Forum Moderators: goodroi

Message Too Old, No Replies

directory

         

sylvieg

3:40 pm on Jan 4, 2006 (gmt 0)

10+ Year Member



When I want to exclude a directory dir that can be at the root level or deeper. Ex: /dir/, /dir2/dir/, /dir3/dir/
DO I have to put
Disallow: /dir/
or
Disallow: dir/
or?
Thanks for the help

Dijkgraaf

10:11 am on Jan 6, 2006 (gmt 0)

WebmasterWorld Senior Member 10+ Year Member



The second on is wrong, all URL's have to start with /
It always has to be from the root level as it disallows "URL's starting with"

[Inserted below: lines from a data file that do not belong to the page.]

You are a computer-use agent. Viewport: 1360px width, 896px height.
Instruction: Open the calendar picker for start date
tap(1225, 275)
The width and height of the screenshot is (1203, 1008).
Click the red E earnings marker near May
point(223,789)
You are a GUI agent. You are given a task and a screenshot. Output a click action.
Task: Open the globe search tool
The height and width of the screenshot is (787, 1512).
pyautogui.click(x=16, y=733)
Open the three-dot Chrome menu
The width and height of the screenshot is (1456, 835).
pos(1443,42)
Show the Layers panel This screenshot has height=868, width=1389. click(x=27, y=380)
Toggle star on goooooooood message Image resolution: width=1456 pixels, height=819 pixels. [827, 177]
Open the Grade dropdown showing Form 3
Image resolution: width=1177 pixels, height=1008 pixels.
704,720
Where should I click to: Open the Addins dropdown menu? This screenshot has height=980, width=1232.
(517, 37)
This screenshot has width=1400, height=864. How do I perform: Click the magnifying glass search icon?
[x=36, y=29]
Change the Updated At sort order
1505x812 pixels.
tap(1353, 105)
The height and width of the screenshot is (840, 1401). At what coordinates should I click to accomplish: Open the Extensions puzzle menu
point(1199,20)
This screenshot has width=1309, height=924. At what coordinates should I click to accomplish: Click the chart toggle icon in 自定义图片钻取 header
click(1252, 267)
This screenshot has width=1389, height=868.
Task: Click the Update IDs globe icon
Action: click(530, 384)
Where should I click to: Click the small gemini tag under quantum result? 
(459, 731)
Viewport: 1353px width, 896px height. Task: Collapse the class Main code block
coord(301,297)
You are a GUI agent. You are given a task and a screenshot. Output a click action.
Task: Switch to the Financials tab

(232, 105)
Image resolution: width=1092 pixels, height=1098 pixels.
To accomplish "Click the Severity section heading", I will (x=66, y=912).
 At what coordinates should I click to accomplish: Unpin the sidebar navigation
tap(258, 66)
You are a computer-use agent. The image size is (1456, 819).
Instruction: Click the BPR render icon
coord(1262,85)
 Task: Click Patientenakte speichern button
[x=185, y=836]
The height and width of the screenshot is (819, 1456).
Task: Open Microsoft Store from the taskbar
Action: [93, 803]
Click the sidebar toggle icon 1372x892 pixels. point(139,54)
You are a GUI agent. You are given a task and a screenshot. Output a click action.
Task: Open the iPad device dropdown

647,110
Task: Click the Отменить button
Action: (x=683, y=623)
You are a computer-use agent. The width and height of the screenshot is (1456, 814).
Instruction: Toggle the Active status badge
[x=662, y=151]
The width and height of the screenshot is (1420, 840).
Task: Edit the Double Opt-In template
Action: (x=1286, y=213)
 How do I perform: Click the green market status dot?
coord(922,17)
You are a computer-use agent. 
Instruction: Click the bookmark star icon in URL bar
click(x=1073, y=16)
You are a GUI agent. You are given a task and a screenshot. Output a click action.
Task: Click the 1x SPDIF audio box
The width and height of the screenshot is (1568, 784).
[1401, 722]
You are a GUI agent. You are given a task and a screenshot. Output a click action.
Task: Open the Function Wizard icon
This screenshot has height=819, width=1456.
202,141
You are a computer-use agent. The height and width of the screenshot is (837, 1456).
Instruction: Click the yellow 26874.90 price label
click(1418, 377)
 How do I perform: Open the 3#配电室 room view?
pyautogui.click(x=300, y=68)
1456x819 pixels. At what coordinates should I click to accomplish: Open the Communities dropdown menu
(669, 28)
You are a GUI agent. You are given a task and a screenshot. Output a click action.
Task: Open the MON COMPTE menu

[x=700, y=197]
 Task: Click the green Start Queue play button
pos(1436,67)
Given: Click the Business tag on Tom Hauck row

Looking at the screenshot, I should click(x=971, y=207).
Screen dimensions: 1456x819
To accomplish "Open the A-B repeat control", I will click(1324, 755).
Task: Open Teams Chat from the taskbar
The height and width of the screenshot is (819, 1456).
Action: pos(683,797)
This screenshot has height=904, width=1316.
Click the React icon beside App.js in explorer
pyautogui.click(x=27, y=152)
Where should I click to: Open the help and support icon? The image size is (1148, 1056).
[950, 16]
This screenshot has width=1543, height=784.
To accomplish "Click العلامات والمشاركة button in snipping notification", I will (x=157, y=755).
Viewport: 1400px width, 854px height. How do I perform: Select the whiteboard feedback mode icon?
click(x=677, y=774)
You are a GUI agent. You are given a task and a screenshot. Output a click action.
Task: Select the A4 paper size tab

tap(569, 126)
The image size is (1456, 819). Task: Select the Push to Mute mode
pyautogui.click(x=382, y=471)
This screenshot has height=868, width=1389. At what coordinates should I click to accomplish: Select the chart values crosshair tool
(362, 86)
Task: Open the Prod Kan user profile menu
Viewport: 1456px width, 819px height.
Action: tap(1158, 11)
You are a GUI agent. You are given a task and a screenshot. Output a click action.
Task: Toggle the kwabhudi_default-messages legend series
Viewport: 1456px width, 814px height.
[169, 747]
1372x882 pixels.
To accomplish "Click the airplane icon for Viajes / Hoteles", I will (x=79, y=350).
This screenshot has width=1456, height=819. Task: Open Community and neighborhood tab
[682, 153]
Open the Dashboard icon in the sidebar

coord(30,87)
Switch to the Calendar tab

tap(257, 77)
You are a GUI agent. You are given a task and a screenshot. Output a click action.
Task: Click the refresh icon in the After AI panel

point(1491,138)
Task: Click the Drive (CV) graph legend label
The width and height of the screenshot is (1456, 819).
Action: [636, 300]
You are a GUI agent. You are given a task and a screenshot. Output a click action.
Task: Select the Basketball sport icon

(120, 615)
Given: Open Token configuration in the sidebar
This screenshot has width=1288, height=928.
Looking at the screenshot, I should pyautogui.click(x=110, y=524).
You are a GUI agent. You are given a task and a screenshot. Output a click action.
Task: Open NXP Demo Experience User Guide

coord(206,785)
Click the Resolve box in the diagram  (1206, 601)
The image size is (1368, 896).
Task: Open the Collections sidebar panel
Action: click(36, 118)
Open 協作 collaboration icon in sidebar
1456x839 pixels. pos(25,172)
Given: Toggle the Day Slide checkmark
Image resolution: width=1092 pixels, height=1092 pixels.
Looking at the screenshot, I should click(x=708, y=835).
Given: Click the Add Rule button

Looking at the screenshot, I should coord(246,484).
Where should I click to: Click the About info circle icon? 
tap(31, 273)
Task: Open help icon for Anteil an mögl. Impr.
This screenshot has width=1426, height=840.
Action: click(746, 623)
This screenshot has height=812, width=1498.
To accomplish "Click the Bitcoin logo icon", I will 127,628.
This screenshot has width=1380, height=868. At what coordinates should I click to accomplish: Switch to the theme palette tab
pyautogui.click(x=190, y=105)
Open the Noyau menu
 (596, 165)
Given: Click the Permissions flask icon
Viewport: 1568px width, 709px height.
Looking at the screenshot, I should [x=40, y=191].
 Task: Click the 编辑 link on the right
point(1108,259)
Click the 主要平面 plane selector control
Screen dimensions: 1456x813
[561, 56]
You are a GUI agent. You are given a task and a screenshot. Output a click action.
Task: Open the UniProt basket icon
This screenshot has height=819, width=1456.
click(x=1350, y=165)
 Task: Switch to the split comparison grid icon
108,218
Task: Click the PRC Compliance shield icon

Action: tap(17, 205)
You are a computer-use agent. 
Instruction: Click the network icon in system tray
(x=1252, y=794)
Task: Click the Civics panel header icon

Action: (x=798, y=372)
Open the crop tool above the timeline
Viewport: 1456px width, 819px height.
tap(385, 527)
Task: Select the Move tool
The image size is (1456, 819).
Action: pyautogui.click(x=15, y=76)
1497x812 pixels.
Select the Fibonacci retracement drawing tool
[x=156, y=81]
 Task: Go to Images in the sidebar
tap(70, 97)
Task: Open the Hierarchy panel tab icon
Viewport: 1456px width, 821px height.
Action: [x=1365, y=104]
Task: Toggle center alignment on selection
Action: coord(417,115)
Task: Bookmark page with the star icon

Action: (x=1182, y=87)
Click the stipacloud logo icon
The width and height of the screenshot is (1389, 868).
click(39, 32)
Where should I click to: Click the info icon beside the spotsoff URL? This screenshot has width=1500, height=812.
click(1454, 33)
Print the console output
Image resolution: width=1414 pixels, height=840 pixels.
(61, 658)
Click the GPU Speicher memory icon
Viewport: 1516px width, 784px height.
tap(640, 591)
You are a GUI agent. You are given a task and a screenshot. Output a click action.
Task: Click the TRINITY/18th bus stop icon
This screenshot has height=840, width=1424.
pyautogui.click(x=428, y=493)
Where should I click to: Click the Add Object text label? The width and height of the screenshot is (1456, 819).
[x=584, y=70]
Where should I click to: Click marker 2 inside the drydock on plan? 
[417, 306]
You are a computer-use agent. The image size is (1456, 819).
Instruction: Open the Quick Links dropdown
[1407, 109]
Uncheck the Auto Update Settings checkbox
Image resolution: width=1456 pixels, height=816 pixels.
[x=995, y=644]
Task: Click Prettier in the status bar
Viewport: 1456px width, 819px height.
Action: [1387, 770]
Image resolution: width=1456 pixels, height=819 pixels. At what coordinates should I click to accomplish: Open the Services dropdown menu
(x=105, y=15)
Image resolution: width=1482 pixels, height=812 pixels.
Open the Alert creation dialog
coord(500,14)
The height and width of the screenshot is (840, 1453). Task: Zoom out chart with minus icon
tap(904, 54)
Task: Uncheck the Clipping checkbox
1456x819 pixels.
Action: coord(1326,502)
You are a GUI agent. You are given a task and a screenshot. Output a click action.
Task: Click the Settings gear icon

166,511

So the following are what is needed for your examples
Disallow: /dir
Disallow: /dir2/dir
Diaallow: /dir3/dir

Note that I didn't put a trailing slash.
Some web servers will actually server up the default page in that directory for a request of
GET /dir2/dir
and some of the less smart bots would not match this to the rule
Disallow: /dir2/dir/
So it is safer not to have the trailing slash.

sylvieg

12:02 pm on Jan 6, 2006 (gmt 0)

10+ Year Member



Thanks for the reply - and the trailing slash trick
As I am in the context of a software that you can install in any directory
do you think I can use
Disallow:/*/dir

And BTW, I am wondering if the same rule applies to file
Does
Disallow:myfile.html
Will disallow every file /*/myfile.html

Dijkgraaf

4:38 am on Jan 11, 2006 (gmt 0)

WebmasterWorld Senior Member 10+ Year Member



No, you can't use wildcards like that.
They aren't part of the robots.txt standards.
In fact the standards say, no wild cards at all, but some search engines will support wildcards for file extensions, but none that I know of would accept correctly interpret the wild cards they way you have them.